## Work instructions
Write out, unchanged, the lines from the one holding "[Facebook page] (410, 1976)" to the close of the listing. Both the first and last lines belong in it.

** Information given follows **

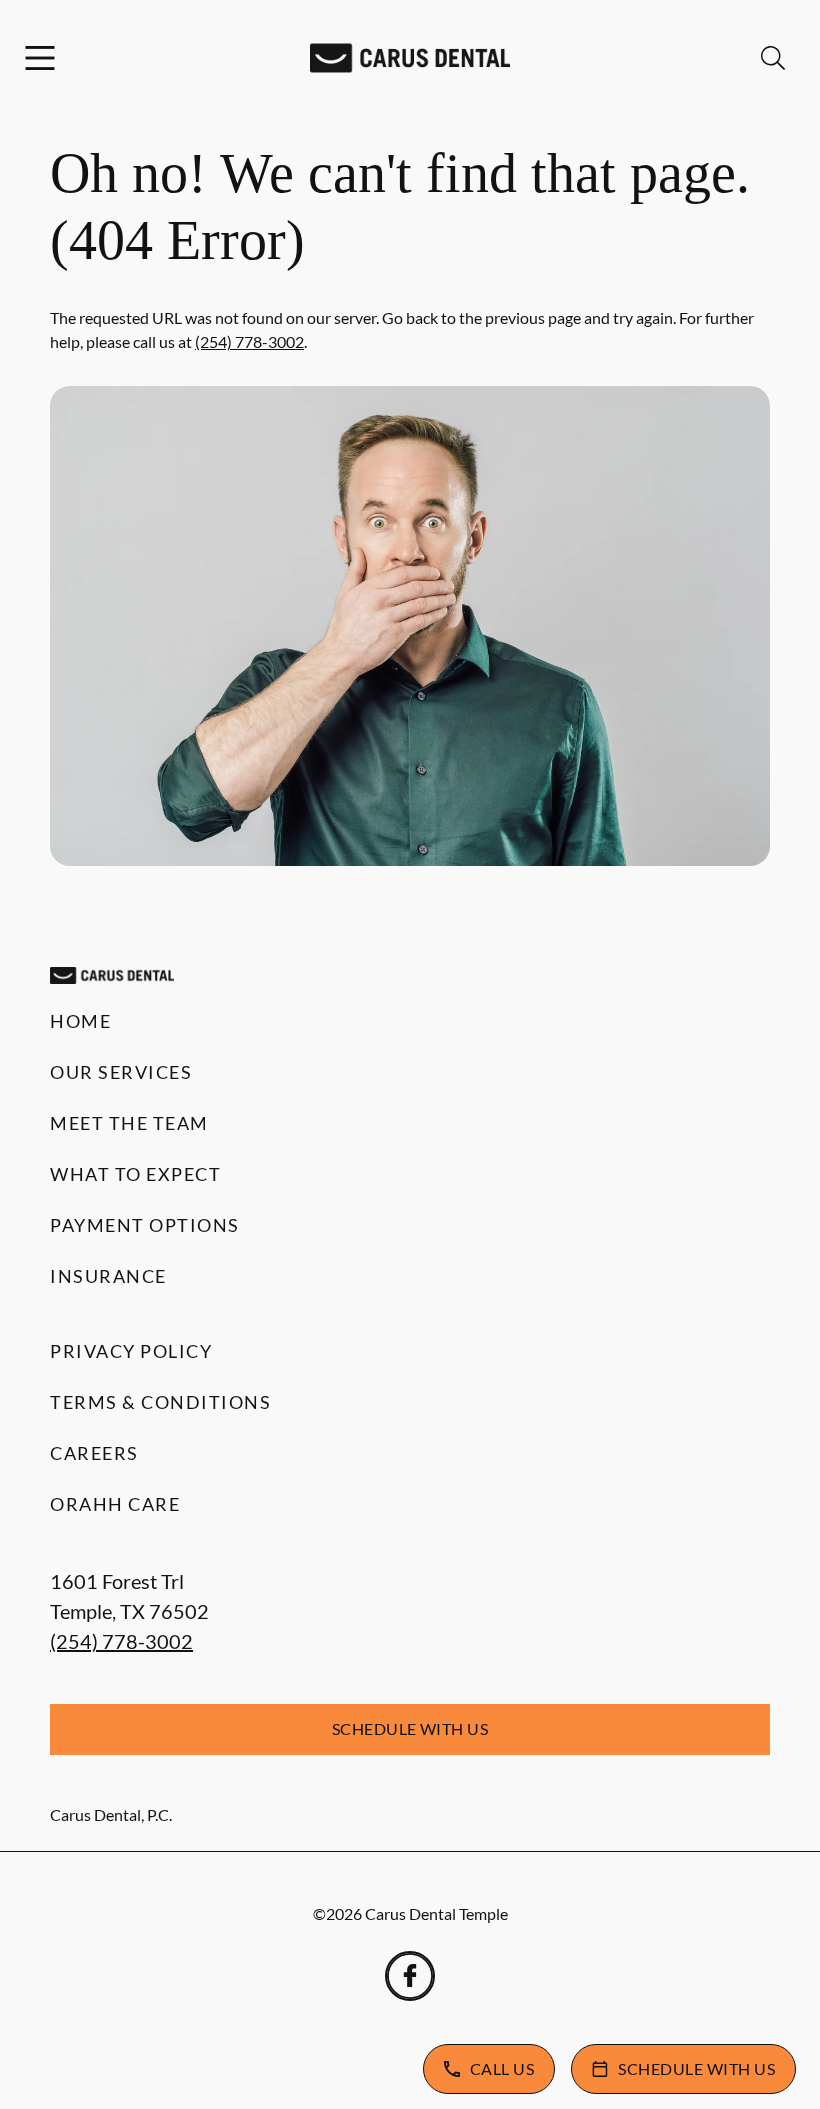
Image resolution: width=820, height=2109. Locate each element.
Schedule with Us (410, 1728)
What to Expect (135, 1174)
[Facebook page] (410, 1976)
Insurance (108, 1276)
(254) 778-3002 (249, 341)
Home (80, 1021)
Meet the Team (129, 1123)
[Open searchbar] (773, 58)
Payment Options (145, 1225)
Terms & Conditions (160, 1402)
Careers (94, 1453)
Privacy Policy (131, 1351)
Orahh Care (115, 1504)
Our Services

** End of Information given **

## Task response
[Facebook page] (410, 1976)
Insurance (108, 1276)
(254) 778-3002 (249, 341)
Home (80, 1021)
Meet the Team (129, 1123)
[Open searchbar] (773, 58)
Payment Options (145, 1225)
Terms & Conditions (160, 1402)
Careers (94, 1453)
Privacy Policy (131, 1351)
Orahh Care (115, 1504)
Our Services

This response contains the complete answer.